- **WHAT YOU HAVE TO DO**: Search the entries for the word "will" and copy each line that has it.

- **GIVEN INFORMATION**:
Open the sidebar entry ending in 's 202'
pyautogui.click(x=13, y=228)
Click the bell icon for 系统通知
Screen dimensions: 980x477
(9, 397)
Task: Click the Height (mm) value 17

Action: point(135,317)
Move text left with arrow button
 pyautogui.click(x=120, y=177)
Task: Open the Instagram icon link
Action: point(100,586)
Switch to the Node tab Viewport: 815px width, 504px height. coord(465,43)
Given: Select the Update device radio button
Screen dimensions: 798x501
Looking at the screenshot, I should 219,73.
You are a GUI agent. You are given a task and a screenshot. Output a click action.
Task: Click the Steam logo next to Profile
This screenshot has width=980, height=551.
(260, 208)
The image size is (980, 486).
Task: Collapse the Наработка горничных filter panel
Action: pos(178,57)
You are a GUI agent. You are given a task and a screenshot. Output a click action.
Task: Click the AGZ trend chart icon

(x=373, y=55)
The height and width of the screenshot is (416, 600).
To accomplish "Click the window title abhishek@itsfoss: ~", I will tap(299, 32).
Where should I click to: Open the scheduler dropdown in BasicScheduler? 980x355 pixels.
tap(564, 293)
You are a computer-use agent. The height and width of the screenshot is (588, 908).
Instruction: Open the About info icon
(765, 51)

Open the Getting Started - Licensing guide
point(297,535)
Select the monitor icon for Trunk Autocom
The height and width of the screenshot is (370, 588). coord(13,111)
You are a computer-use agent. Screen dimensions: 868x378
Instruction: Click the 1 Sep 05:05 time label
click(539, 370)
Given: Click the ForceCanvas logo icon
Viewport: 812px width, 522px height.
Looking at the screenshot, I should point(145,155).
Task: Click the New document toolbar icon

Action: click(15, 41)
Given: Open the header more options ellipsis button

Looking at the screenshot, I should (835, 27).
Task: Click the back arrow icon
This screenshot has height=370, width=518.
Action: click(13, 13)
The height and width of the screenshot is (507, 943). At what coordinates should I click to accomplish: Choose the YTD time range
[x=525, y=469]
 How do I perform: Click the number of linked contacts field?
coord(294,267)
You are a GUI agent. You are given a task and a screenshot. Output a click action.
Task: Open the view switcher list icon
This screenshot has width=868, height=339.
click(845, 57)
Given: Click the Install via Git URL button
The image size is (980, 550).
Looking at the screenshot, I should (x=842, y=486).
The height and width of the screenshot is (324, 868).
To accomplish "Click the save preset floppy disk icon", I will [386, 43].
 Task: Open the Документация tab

- **EXERCISE ANSWER**:
To accomplish "Click the window title abhishek@itsfoss: ~", I will tap(299, 32).
To accomplish "Click the save preset floppy disk icon", I will [386, 43].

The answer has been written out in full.